* **What to produce**
Among the lines of the material, copy those that hold the string "will".

* **Information**
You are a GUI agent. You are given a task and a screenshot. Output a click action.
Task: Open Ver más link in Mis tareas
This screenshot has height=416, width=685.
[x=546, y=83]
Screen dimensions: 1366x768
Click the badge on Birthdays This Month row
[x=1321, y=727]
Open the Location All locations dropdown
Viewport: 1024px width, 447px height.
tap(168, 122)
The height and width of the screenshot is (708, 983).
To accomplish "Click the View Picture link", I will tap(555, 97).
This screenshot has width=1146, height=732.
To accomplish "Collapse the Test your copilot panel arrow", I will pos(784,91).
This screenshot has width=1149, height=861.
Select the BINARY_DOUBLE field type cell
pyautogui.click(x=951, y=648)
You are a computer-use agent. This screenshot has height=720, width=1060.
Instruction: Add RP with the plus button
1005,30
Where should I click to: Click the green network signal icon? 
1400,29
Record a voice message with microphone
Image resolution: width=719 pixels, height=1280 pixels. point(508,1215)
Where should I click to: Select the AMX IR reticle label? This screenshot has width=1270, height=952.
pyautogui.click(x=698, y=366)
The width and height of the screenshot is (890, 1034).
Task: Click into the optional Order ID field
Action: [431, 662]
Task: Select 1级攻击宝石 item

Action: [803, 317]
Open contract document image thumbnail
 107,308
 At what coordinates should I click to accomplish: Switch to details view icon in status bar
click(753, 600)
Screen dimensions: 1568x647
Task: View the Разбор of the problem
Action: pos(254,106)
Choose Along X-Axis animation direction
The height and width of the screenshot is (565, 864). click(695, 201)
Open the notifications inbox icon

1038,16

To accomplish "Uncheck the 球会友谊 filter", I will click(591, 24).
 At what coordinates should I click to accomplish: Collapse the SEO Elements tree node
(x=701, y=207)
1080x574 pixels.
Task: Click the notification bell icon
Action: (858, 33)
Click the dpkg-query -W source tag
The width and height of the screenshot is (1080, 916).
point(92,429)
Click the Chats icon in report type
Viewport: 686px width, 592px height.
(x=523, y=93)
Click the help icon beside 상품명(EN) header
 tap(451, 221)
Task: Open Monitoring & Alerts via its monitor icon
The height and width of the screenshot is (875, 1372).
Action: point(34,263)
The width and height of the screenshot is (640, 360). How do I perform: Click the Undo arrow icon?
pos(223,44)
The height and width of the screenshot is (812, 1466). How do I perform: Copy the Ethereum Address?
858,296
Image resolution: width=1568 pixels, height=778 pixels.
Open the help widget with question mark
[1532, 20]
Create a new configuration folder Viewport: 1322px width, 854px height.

* **Task answer**
To accomplish "Click the View Picture link", I will tap(555, 97).
To accomplish "Collapse the Test your copilot panel arrow", I will pos(784,91).
To accomplish "Uncheck the 球会友谊 filter", I will click(591, 24).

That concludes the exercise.